They should illustrate that with TikZ you can do all sorts of cool things like computing intersections of lines and/or surfaces. Of course, you may do similar things with some graphics software, but IMHO the advantage of this approach is that you only need to change one thing to have global changes. For instance, if you do not like the lengths of the dashes all you need to do is to redefine the style. And last but not least I think it is more fun to do it that way. I understand of course that others may not share that opinion.

ADDENDUM: A proposal to convert freehand graphics to "nice(r)" TikZ code. First save your freehand graphics in some format, here I will call the file tmp.png (for which I just took the first of your pictures). Then include it into a TikZ picture and read off some coordinates for smooth cycles etc.

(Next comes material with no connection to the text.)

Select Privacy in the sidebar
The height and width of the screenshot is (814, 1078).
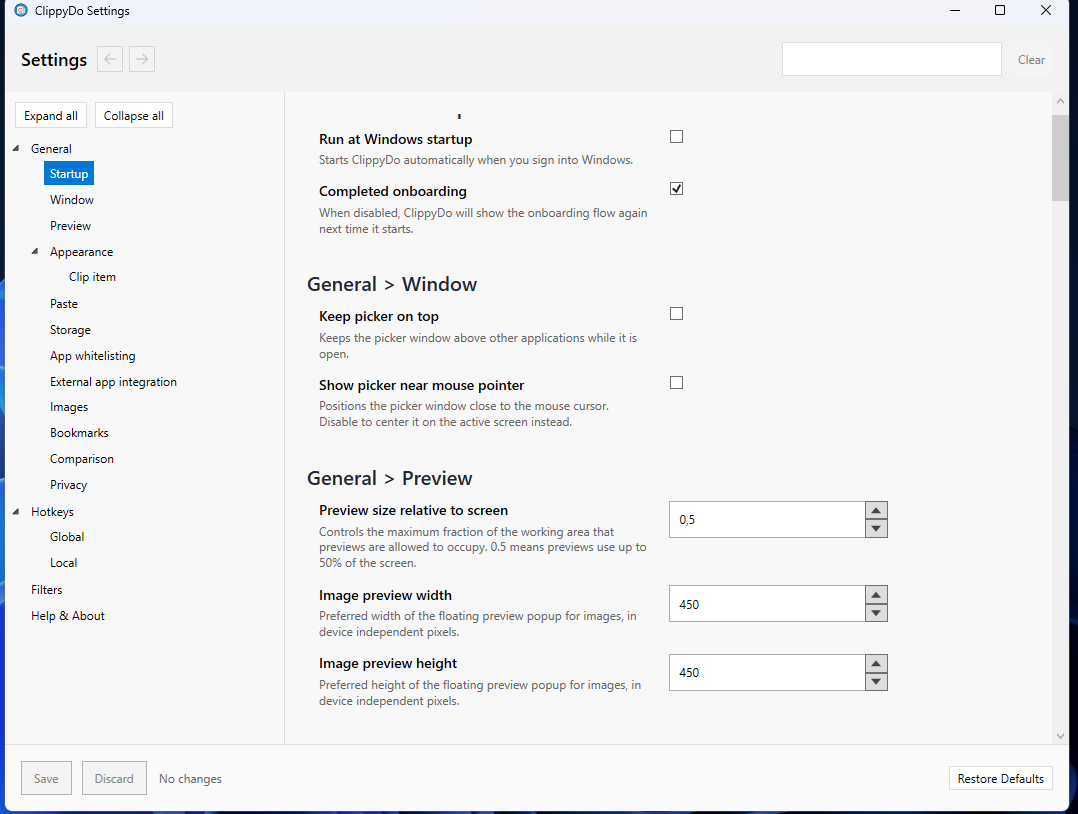(68, 484)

\documentclass[tikz,border=3.14mm]{standalone}
\usetikzlibrary{calc}
\begin{document}
\begin{tikzpicture}
\node  (tmp)  {\includegraphics{tmp.png}};
\draw (tmp.south west) grid (tmp.north east);
\draw let \p1=(tmp.south west), \p2=(tmp.north east) in
\pgfextra{\pgfmathsetmacro{\xmin}{int(\x1/1cm)}
\pgfmathsetmacro{\xmax}{int(\x2/1cm)}
\pgfmathsetmacro{\ymin}{int(\y1/1cm)}
\pgfmathsetmacro{\ymax}{int(\y2/1cm)}
\typeout{\xmin,\xmax}}
\foreach \X in {\xmin,...,\xmax} {(\X,\y1) node[anchor=north] {\X}}
\foreach \Y in {\ymin,...,\ymax} {(\x1,\Y) node[anchor=east] {\Y}};
\end{tikzpicture}
\end{document}

Most likely one could write a code that extracts some coordinates along the contours. I guess that with machine learning it will be possible very soon to let the computer do that. It is painful, yes, at present to do that by hand but not super painful. (And I apologize in advance if someone already has done the thing with the automatic grid with labels, I could not find it so I wrote it quickly myself. In the examples I found the range of the tick labels was hard coded.)